Disse a senhora: - Entendo a tua vontade, toma lá 2$50, vê se arranjas o
resto. Se não conseguires volta cá.
- Muito obrigado. Agora vou à esposa do Sr. Silva da Igreja.
Toma cuidado, vê se o marido não está, ele é muito mau! Eu sei!
E sabia, o Sr. Silva não gosta de crianças. Talvez seja porque nunca foi
pai!
O Sr. Silva é um dos homens mais ricos da freguesia. Tem a melhor casa do
lugar.
É um homem muito esquisito, muito estranho. Não entendo a sua figura!
Tem aspecto de muito mau. Já ouvi a sua mulher a contar à minha mãe o medo
que tem do marido.
A esposa é muito respeitada no lugar. É muito boa. Foi essa senhora quem deu
o porco cego à minha mãe.
Saíra-lhe numa ninhada de sete porcos.
Enfermeira de profissão, não pratica tal atividade por ciúme do marido.
Faz algum trabalho de enfermagem às escondidas, quando o marido se ausenta.
Foi o que acontecera há dias, quando minha mãe lá me levou!
Eu construo os meus próprios brinquedos. Minha mãe não tem dinheiro para me
comprar seja o que for, para além da pobre comida para meu sustento.
Então, um dia pensei fazer uma gancheta com uma roda de chapa, aproveitada
na tampa de uma lata velha. Precisava, para o efeito, de uma vara de madeira
o mais direita possível.
Procurei, procurei e, por fim encontrei numa estaca de videira.

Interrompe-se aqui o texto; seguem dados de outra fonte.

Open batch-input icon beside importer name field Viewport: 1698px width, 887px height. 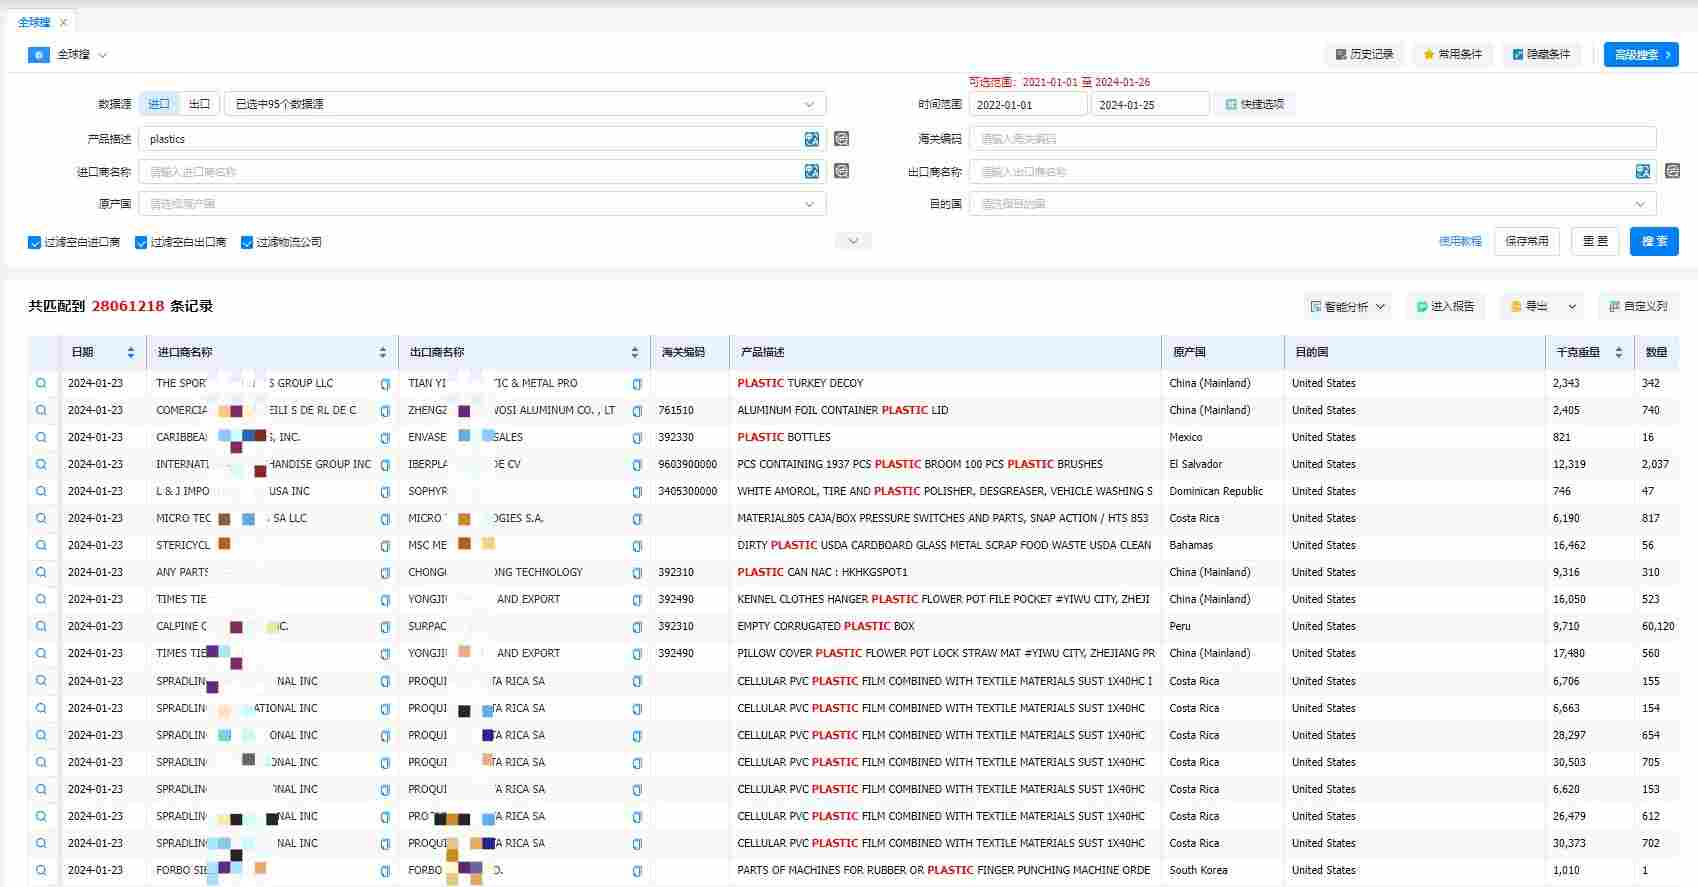[842, 171]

Na simplicidade de criança, comecei a desligar a estaca da sua amarração à
videira.
De repente senti um batimento violento na minha testa, com forte ardência
que quase me levava ao desmaio.
Levantei a cabeça um pouco para cima. Olhei em direção ao céu e, sob uma
mancha vermelha de sangue que cobria o meu rosto, ainda vi o assassino de
tal atrocidade. Era o Sr. Silva!
Aterrorizado, corri, corri sem parar até casa antes que as forças me
faltassem e fosse apanhado pelo meu carrasco.
Já coberto da sangue, minha mãe gritou de aflição ao mesmo tempo que
perguntava como tal me aconteceu.
Enquanto minha mãe lavava a ferida na água que caía no fontanário, eu fui
explicando como tudo acontecera.
Depois de descoberto o ferimento, minha mãe apercebera-se da gravidade.
Com um pano sobre o golpe levou-me a casa do Sr. Silva.
O assassino não estava em casa, continuava a passear os seus terrenos.
A esposa, enfermeira, ficou escandalizada ao saber do sucedido.
Prontificou-se a reparar, dentro do que lhe era possível, todos os estragos
levados a cabo pelo seu marido, que ela própria temia!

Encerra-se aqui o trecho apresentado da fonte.